In this publicity image released by Fox Searchlight films, from left, Jessica Chastain, Tye Sheridan, and Brad Pitt are shown in a scene from "The Tree of Life."
The Tree of Life (PG-13)
3 1/2 stars out of 4
In 38 years, Terrence Malick has made just five films, all considered masterpieces by his contemporaries. He steadfastly guards his privacy and shuns publicity of any kind. With his sporadic release of titles, air of mystery and reclusive nature, Malick has perhaps inadvertently invited mostly accurate comparisons between himself and the late Stanley Kubrick.
With the release of Malick’s new film, those comparisons are sure to escalate. Though some may rightfully disagree, “The Tree of Life” is a quasi-companion piece to Kubrick’s “2001: A Space Odyssey.” The odd thing is “The Tree of Life” isn’t a science-fiction movie but it is a non-linear drama with huge chunks of fantasy, amazing visuals and sparse dialogue.
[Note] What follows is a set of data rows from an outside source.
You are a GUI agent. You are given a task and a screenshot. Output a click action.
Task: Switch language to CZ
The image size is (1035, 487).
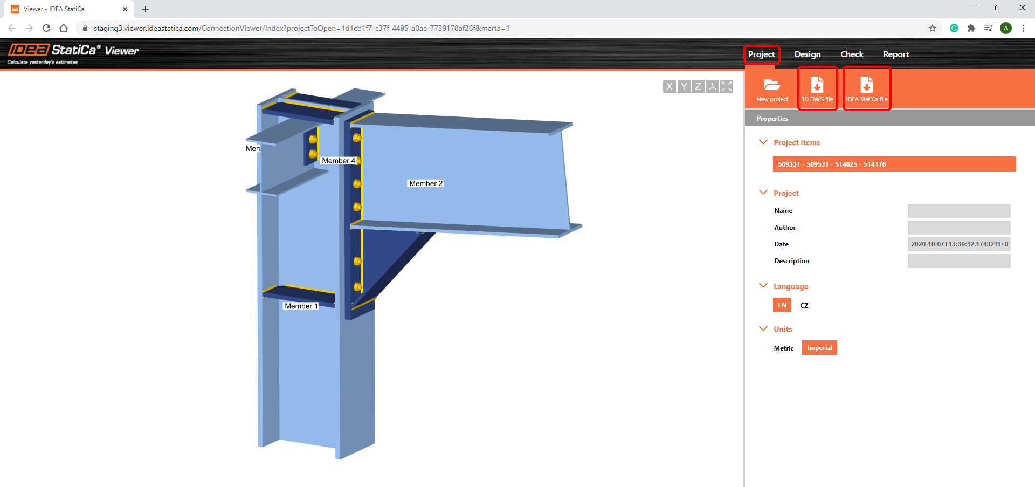804,305
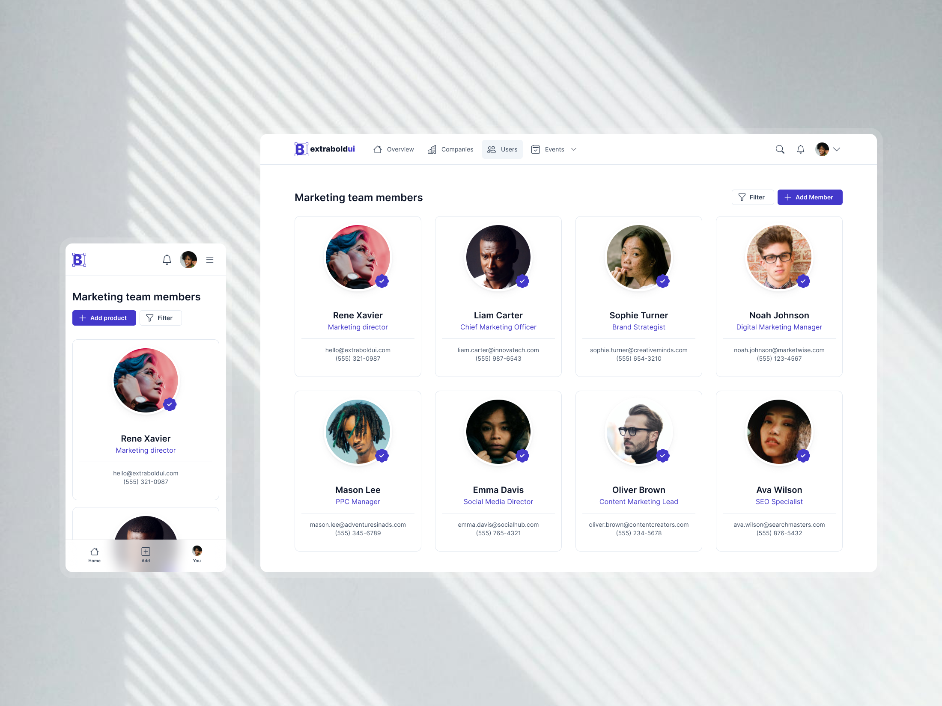Click Sophie Turner's profile photo
The height and width of the screenshot is (706, 942).
pyautogui.click(x=638, y=257)
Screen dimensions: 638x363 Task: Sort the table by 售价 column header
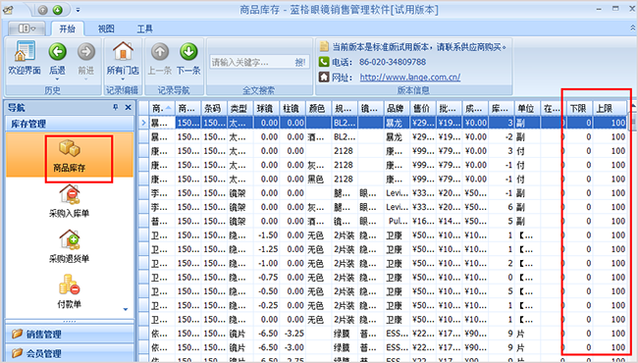(422, 108)
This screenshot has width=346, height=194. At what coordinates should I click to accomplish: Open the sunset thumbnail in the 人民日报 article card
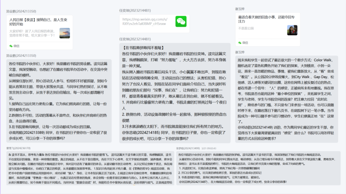click(64, 33)
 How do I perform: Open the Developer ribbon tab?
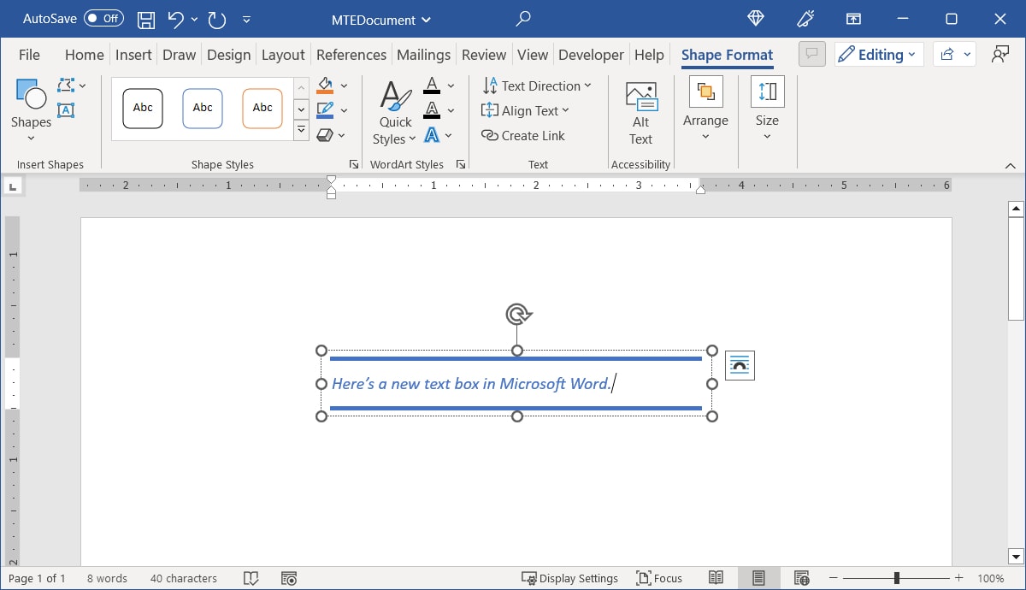pyautogui.click(x=591, y=54)
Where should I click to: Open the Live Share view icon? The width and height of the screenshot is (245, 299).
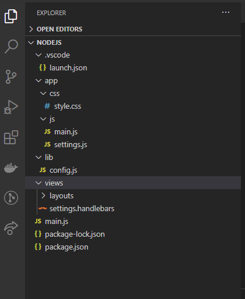[x=11, y=228]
It took many people decades to fully appreciate the wide breadth and scope of “2001,” and that will probably be the case with “The Tree of Life.” This is a film that scholars, critics and movie junkies will be analyzing, dissecting and arguing about for years to come.
As tempted as you might be, don’t try to figure out the plot while watching, because there is none. Malick opens the film with a quote from the Book of Job and it may help guide you through the thicket, only you won’t know why until the movie is over — and maybe not even then.
The movie is the cinematic equivalent of Haiku; nuanced, truncated poetry that doesn’t rhyme but nonetheless has a distinct rhythm. Malick’s ambitiousness here is almost too grand. He addresses and mostly succeeds in distilling highly complex moral, spiritual, familial and societal issues within the context of a relatively tiny sliver of time yet is able to make them universal and age-proof. This is certainly not your typical mindless summer blockbuster offering.
The most amazing part of what Malick does is not passing judgment on the subject matter or giving us a clue as to what he’s thinking. Considering the heavy duty metaphysical nature of what he’s exploring, that’s extremely high praise. To be so passionate about the presentation and dispassionate regarding the content of such weighty material is nothing short of astounding.
For anyone who came of age in the mid-’50s through the late ’60s, the movie will serve as both a joyous and horrific memory portal. The three sons of Mr. and Mrs. O’Brien (Brad Pitt and Jessica Chastain) residing in Waco, Texas, are us or at the very least children we knew. One is ordinary, one is gifted, another is troubled, and while it is not always obvious, their parents love them all dearly and equally.
Some audience members will not like Mr. O’Brien. Dyed-in-the-wool old school, he could be a WWII veteran and approaches his role of husband, father and provider with unwavering dedication and clarity and he has a distinct viewpoint regarding childrearing. He’s also a musician, an inventor and a gardener. He’ll never be a candidate for Father of the Year but he is a great father. Mr. O’Brien is without a doubt the deepest and most complex character Pitt (who took the role after the death of Malick’s first choice Heath Ledger) has ever played and it is unquestionably his finest screen performance to date.
Much the same can be said for the little-known Chastain. Like many housewives of the era, Mrs. O’Brien assumes a traditional role in her household and — whether right or wrong — rarely strays from that position. She offers her husband, somewhat reticently, wide disciplinary leeway but only to a point. She never waivers from her role as Mama Lion and the scenes of her interacting with her children are moving beyond description.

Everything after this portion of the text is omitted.